Genomic variation in C. albicans.

Abstract

Candida albicans displays many types of variation which affect a broad spectrum of phenotypes. Among them are antigenic, chromosomal, morphologic, and biochemical variation. The ability to modulate many phenotypes is clearly an important factor in the success of this fungus as a pathogen and variation at the genomic level may be the common denominator among the different systems. Genomic variation in C. albicans has been studied by many researchers and a number of different mechanisms have been identified. Among them are ploidy fluctuations, which allow the organism to cycle from 2n chromosome number to 4n or higher; translocation, which has been demonstrated to involve many different chromosomes and affects many phenotypes including virulence; mitotic recombination, which has been demonstrated to increase resistance to certain drugs; and nondisjunction, which has been shown to have morphological consequences. The number and diversity of these mechanisms combine to make C. albicans a highly successful organism. Although normally a commensal of humans, when invasive, C. albicans can inhabit almost any site in the body.
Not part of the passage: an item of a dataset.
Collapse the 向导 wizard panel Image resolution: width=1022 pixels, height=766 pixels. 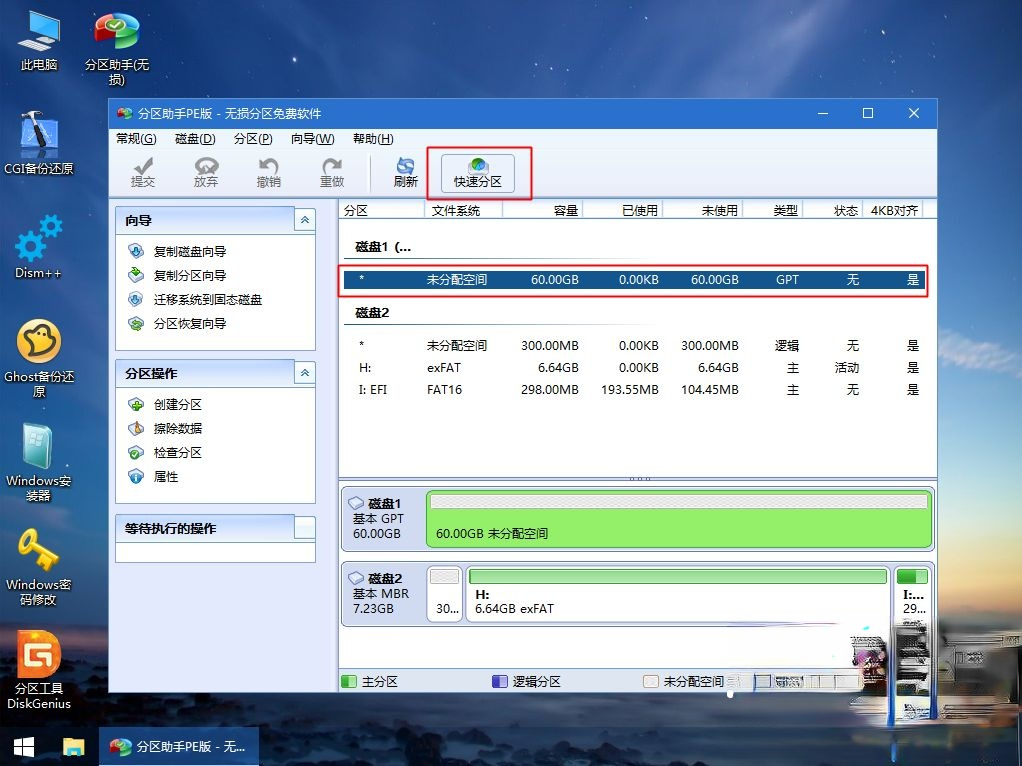point(305,220)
It is not known what governs the transition of C. albicans from a commensal to pathogenic invader, however, variation at the genomic level likely plays a role. One possible consequence of variation is the generation of atypical strains, further expanding the documented phenotypic plasticity of this organism. The exposure of patients to cytotoxic drugs during treatment of such diseases as AIDS or cancer increases the selective pressure and has exacerbated both the frequency and degree of variability observed in C. albicans. The molecular analysis of genomic variation in C. albicans is proving to be a fertile area of research and future investigations can only be expected to add to the mechanisms documented in this review.